Problem to solve |
In the listing, revise the lines from the one with "The image size is (967, 641)." to the one with "bar-value-label: 11 is": swap "Where is" for "Find" and leave everything else unchanged.

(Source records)
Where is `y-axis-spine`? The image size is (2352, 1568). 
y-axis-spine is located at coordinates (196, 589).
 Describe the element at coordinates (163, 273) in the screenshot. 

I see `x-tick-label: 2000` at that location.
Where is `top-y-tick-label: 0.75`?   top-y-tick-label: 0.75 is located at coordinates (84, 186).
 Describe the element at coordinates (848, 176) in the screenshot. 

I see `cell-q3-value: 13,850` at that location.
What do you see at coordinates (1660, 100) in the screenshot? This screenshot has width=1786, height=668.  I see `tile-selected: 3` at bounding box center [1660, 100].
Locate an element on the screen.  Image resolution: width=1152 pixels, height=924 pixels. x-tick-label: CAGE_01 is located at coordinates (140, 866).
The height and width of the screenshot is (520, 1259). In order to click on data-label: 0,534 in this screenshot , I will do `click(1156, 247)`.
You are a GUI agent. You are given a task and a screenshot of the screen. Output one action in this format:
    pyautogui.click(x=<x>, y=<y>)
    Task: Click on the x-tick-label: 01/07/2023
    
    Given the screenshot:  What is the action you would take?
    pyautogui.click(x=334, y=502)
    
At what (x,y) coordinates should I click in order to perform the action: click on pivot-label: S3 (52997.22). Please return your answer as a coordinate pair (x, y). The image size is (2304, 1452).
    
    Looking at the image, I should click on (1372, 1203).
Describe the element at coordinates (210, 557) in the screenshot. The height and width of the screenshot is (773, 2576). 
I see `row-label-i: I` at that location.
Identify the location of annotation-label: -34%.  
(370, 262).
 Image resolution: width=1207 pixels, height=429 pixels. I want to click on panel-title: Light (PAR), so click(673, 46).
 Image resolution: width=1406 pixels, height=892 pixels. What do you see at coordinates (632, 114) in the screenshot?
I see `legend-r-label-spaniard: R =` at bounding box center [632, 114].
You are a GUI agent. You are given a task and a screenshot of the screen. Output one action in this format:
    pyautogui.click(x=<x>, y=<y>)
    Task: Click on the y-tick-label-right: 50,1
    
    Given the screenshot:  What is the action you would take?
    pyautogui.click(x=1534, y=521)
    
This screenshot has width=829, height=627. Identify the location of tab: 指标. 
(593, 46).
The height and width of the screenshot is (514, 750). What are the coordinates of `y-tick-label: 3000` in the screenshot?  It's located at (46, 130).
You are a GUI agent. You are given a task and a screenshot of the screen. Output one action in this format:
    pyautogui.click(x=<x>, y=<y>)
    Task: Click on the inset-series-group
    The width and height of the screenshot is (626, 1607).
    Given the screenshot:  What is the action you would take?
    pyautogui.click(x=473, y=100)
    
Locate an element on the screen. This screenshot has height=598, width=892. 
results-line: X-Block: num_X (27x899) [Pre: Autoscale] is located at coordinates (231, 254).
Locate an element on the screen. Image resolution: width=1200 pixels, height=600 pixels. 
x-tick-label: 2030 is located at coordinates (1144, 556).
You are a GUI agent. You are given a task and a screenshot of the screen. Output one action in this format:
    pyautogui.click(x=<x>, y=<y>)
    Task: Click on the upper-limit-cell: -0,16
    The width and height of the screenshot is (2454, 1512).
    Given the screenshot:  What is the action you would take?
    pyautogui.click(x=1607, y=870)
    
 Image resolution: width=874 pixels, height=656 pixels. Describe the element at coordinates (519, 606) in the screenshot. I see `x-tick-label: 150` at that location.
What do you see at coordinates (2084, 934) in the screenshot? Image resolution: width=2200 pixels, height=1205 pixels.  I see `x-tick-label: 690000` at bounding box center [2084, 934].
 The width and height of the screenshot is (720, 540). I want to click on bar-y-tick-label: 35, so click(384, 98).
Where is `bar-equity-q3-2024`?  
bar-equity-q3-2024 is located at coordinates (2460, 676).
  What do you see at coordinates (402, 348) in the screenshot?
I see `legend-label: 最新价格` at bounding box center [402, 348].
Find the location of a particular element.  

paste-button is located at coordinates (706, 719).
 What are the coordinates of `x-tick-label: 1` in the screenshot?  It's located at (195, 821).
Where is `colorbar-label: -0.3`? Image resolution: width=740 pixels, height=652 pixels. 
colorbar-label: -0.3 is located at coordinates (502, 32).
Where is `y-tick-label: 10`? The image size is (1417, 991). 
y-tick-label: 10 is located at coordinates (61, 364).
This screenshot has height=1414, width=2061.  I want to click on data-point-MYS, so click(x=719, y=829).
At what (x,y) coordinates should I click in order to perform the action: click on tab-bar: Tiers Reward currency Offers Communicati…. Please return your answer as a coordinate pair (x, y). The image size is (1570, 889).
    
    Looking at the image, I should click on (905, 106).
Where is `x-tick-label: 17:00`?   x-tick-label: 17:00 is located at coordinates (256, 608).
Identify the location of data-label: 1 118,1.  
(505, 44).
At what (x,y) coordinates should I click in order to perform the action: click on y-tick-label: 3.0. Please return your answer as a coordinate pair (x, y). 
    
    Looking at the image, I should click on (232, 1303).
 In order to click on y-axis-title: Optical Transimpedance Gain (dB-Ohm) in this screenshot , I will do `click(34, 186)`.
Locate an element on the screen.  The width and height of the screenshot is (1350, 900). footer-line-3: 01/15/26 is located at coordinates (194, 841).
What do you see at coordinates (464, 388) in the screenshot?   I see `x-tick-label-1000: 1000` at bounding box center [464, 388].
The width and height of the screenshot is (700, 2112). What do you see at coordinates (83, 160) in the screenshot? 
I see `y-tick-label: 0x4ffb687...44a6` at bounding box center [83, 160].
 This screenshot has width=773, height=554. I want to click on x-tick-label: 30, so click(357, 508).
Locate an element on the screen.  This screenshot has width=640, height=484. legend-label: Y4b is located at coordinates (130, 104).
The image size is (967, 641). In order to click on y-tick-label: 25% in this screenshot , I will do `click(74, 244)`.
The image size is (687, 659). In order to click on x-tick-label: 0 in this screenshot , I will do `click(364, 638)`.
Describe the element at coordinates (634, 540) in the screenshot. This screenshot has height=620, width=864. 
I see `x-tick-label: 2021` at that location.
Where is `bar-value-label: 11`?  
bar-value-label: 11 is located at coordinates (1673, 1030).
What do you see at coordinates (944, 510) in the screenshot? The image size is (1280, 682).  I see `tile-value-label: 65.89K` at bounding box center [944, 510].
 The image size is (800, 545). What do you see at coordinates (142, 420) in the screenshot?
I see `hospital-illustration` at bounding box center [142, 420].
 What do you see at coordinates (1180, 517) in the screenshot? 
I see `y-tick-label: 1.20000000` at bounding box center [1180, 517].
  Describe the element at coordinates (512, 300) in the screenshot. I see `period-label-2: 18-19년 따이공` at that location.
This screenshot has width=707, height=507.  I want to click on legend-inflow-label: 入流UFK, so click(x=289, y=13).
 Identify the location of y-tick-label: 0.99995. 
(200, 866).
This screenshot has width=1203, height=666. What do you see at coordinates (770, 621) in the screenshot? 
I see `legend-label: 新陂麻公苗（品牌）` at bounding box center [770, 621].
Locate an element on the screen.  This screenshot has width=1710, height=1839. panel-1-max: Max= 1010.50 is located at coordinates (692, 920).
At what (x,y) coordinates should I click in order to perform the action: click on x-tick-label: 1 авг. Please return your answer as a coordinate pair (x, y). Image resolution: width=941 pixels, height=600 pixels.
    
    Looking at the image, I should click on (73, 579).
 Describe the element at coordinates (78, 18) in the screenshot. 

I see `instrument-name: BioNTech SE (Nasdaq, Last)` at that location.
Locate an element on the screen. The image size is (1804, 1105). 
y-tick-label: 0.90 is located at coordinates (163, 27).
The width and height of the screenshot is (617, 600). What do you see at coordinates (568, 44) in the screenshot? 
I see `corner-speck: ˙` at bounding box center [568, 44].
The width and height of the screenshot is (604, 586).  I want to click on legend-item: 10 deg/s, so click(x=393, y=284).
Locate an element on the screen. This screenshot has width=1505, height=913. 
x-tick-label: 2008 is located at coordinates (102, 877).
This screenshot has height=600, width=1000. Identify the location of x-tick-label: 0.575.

Answer for the task |
The image size is (967, 641). In order to click on y-tick-label: 25% in this screenshot , I will do `click(74, 244)`.
The image size is (687, 659). In order to click on x-tick-label: 0 in this screenshot , I will do `click(364, 638)`.
Describe the element at coordinates (634, 540) in the screenshot. This screenshot has height=620, width=864. 
I see `x-tick-label: 2021` at that location.
Find `bar-value-label: 11`?  
bar-value-label: 11 is located at coordinates (1673, 1030).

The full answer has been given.